DOCUMENT SEGMENT -
=-=-=-=-=

Naomi Novik began her series of fantasy bildungsromans, in part, because she found Harry Potter extremely irritating. What annoyed her more than anything was the lack of economic thinking that went into J.K. Rowling’s world building. “The world, when you start poking at it, doesn’t work,” she explained in a September 2021 interview with Polygon. “Magic doesn’t cost anything, right? So why are the Weasleys poor? Half of them are adults, fully grown certified wizards, all of them apparently quite talented and smart. If magic doesn’t cost anything except the time it takes to learn it and cast it, then the more wizards you have, the richer you are, right? Wizards should be trying to have all the kids they could possibly have.”
One doesn’t want to sound like a Death Eater, but the harder one looks, the more one suspects that the world of Harry Potter doesn’t hang together. Why don’t the Weasleys just magic up some new robes for Ron? Why do hand-me-downs exist in a wizarding world? Why haven’t the Weasleys, and other wizarding families like them, led a revolution? And why in the name of Dumbledore would anyone who can do magic send their equally magical child off to a school where children are regularly turned to stone, set upon by Dementors, and even killed?

=-=-=-=-=

RECORD EXTRACTS -

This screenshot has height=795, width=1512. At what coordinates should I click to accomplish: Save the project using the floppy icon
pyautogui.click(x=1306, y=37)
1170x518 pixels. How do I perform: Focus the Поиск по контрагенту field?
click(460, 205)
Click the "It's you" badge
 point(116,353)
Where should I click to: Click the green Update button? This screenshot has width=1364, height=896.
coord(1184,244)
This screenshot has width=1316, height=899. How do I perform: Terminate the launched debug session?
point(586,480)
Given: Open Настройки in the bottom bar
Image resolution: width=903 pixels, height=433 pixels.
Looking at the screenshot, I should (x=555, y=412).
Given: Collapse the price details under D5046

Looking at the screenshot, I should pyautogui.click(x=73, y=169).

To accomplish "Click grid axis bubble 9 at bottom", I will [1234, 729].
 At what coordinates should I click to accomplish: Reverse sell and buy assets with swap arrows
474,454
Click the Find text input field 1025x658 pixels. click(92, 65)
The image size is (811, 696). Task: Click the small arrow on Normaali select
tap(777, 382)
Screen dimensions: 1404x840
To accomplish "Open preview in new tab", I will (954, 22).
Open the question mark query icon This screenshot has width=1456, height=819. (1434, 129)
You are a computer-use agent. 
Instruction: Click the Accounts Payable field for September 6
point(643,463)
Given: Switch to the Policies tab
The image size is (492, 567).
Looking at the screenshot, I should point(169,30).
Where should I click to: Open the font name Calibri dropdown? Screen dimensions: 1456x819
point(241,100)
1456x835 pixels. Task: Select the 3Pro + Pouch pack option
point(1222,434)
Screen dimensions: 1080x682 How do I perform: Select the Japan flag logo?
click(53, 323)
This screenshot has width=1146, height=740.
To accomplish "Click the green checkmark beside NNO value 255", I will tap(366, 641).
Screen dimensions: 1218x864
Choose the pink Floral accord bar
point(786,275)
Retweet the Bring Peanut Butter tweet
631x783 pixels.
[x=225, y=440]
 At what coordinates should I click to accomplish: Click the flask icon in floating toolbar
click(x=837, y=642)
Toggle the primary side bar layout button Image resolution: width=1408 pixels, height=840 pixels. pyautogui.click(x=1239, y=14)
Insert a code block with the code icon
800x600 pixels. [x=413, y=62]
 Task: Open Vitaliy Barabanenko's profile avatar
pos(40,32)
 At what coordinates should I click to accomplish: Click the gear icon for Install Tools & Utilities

=-=-=-=-=

TASK SET -
1 > Duplicate the Harry Potter passage from "One doesn’t want" to "and even killed?".
2 > According to the Harry Potter passage, when did Naomi Novik give her interview to Polygon?
The rows have no connection to the Harry Potter passage.

WORKED SOLUTIONS -
1 >
One doesn’t want to sound like a Death Eater, but the harder one looks, the more one suspects that the world of Harry Potter doesn’t hang together. Why don’t the Weasleys just magic up some new robes for Ron? Why do hand-me-downs exist in a wizarding world? Why haven’t the Weasleys, and other wizarding families like them, led a revolution? And why in the name of Dumbledore would anyone who can do magic send their equally magical child off to a school where children are regularly turned to stone, set upon by Dementors, and even killed?

2 > September 2021